▶ _Required work_: Below are the records; copy out every line that holds the word "computer".

▶ _Data_:
■ ■ ■ ■

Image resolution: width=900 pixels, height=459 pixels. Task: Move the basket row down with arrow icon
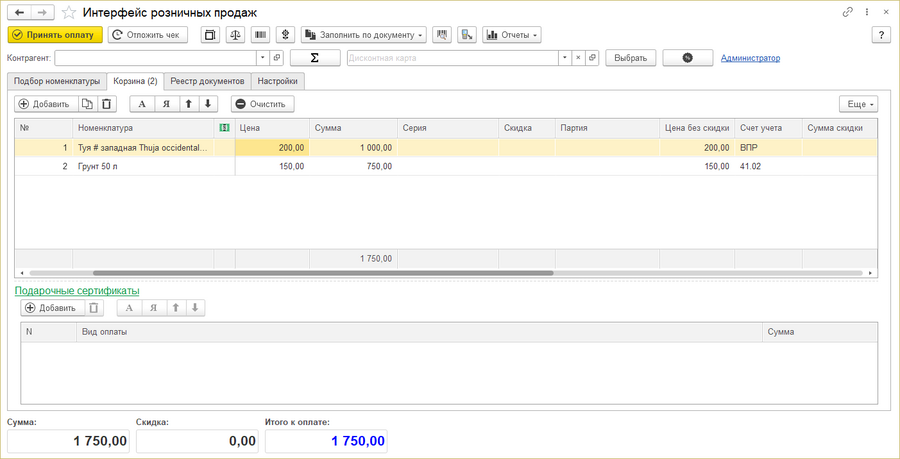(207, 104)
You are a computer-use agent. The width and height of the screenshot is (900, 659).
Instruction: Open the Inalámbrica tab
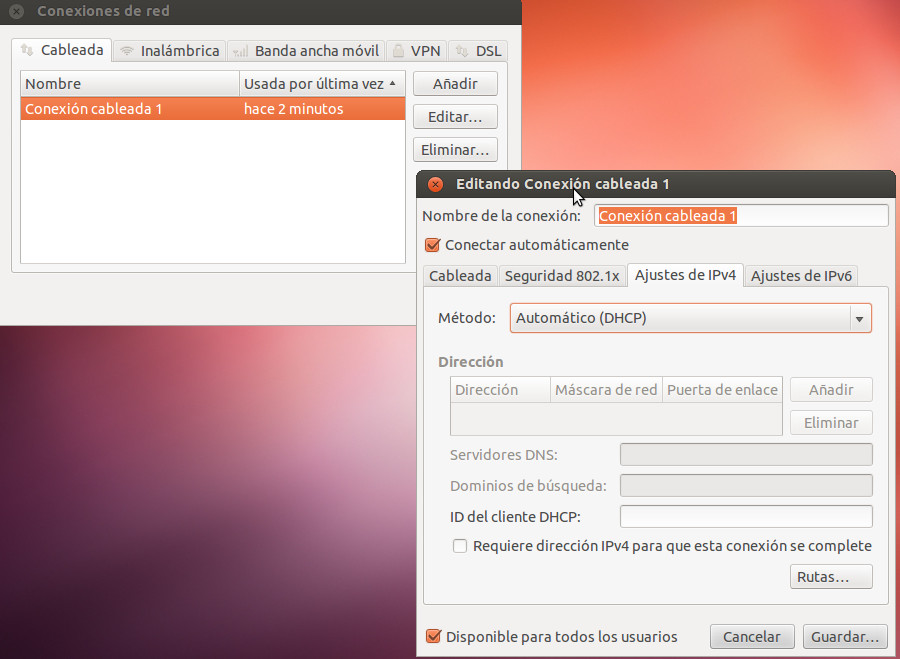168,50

■ ■ ■ ■

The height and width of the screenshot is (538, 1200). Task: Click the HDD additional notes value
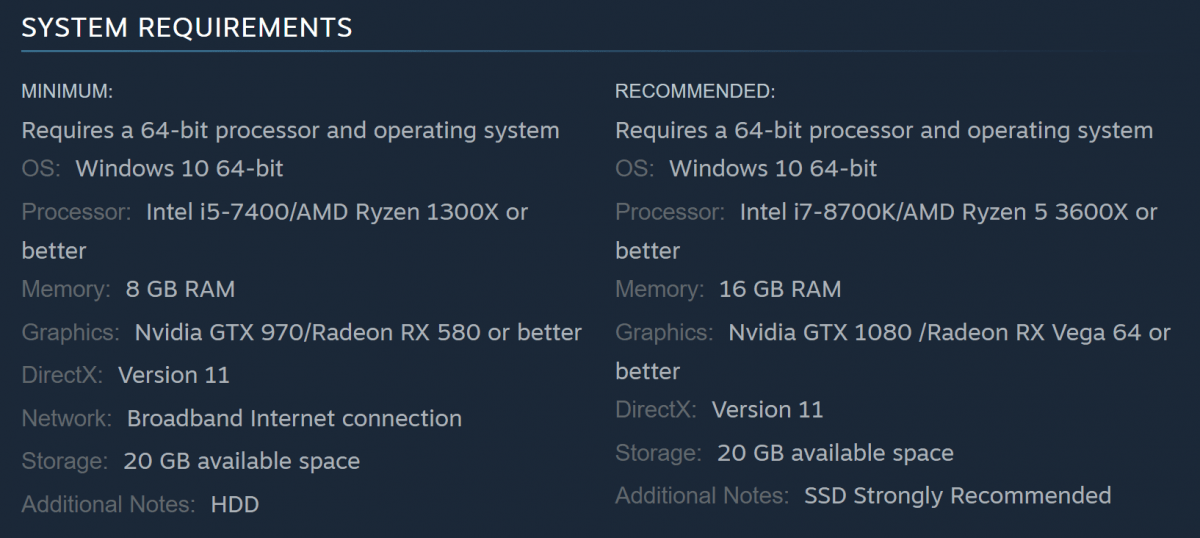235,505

■ ■ ■ ■

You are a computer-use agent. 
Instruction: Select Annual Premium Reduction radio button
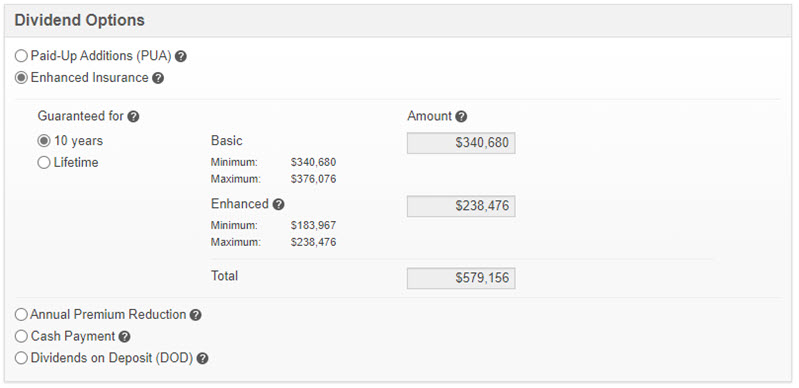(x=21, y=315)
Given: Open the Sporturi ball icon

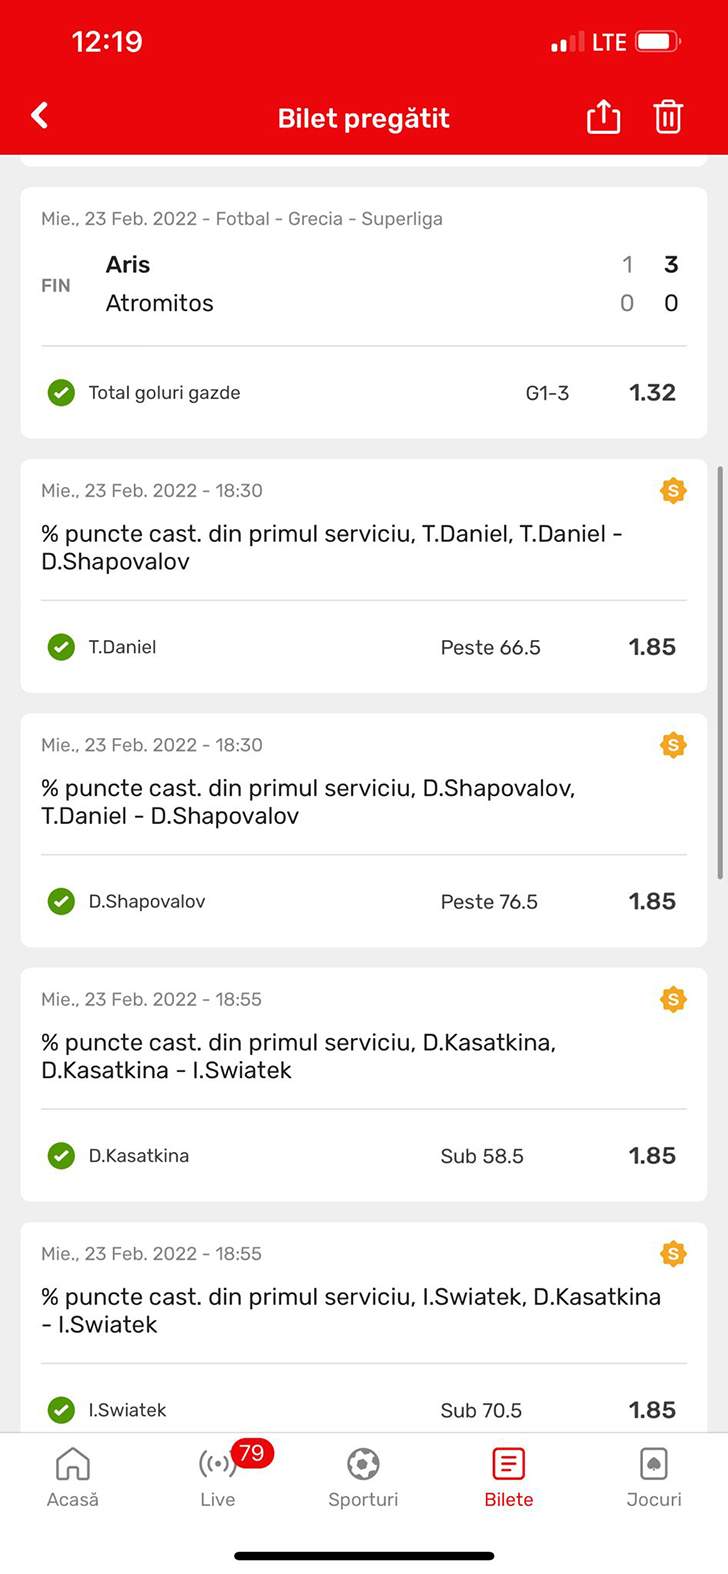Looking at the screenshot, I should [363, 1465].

■ ■ ■ ■

▶ _Solution for this exercise_:
You are a computer-use agent. The width and height of the screenshot is (900, 659).
You are a computer-use agent. 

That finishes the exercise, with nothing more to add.